▸ **WORK INSTRUCTION**
Print, exactly as they appear in the listing below, the lines from the line with "You are a computer-use" to the line with "Instruction: Click the star icon in 收藏宝贝", with both end lines kept.

▸ **SOURCE INFORMATION**
--- --- ---

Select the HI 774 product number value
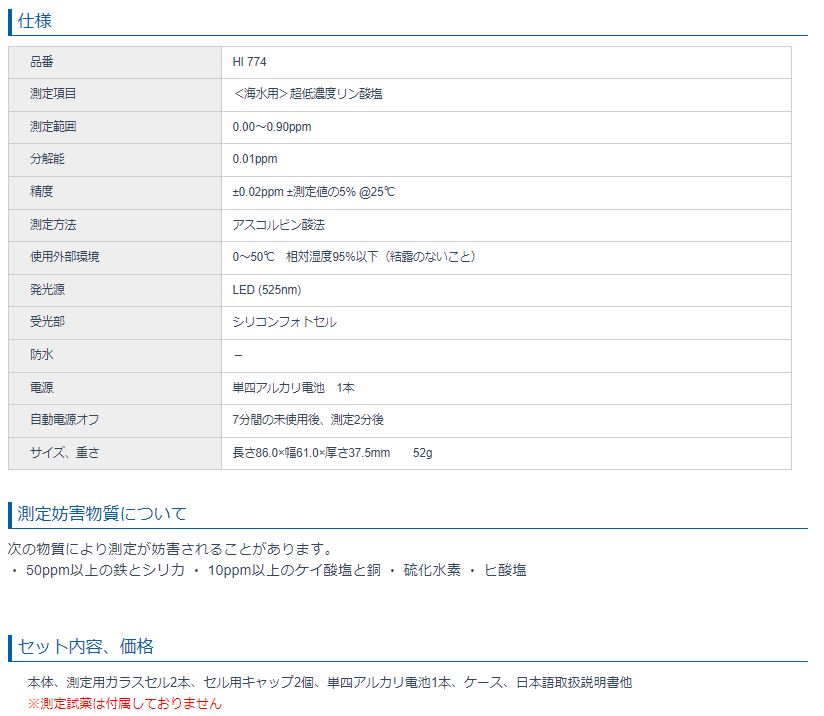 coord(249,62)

--- --- ---

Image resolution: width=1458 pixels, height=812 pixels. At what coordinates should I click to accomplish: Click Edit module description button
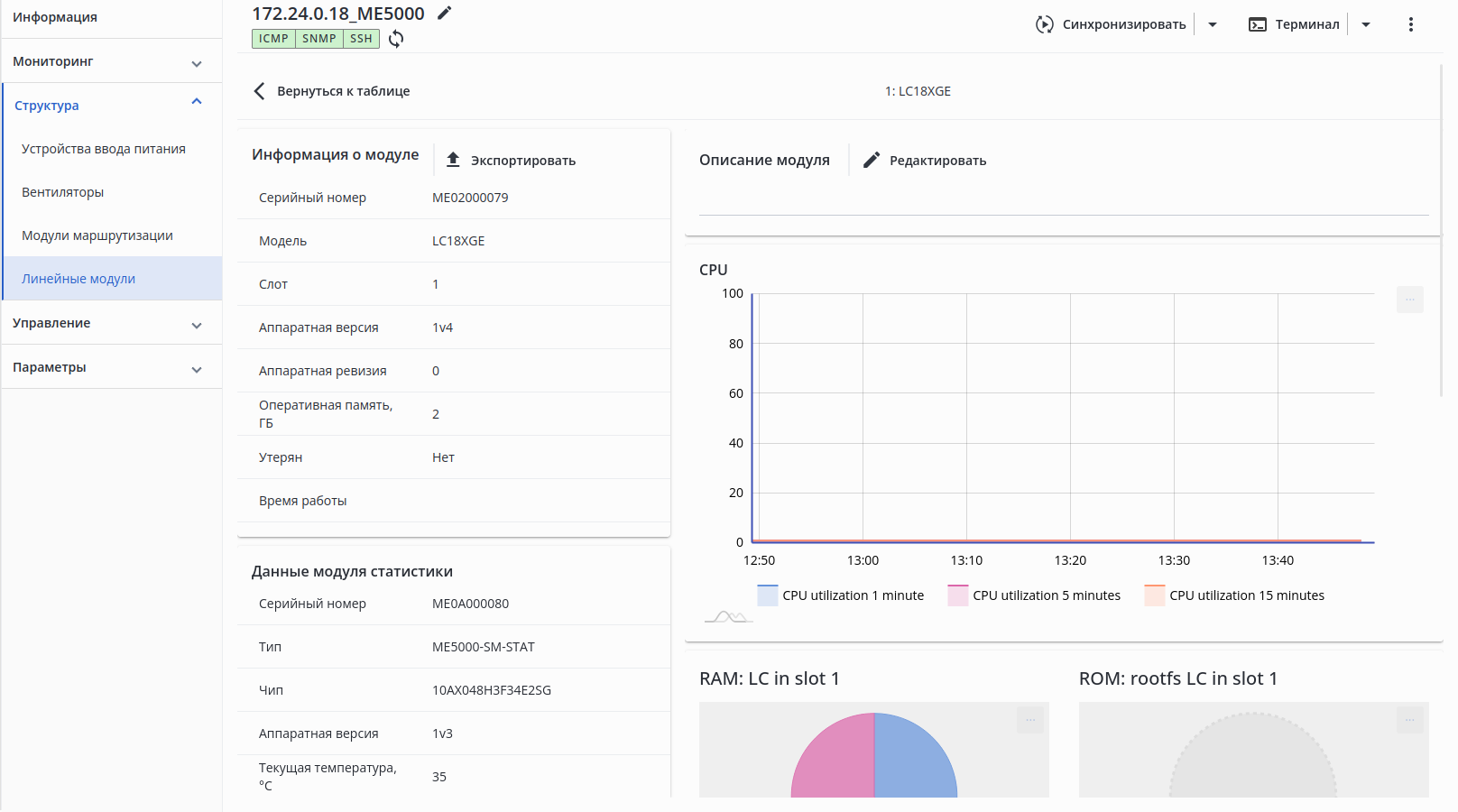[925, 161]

--- --- ---

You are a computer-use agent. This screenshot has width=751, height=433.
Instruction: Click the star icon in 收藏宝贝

--- --- ---

▸ **WORKED SOLUTION**
You are a computer-use agent. This screenshot has width=751, height=433.
Instruction: Click the star icon in 收藏宝贝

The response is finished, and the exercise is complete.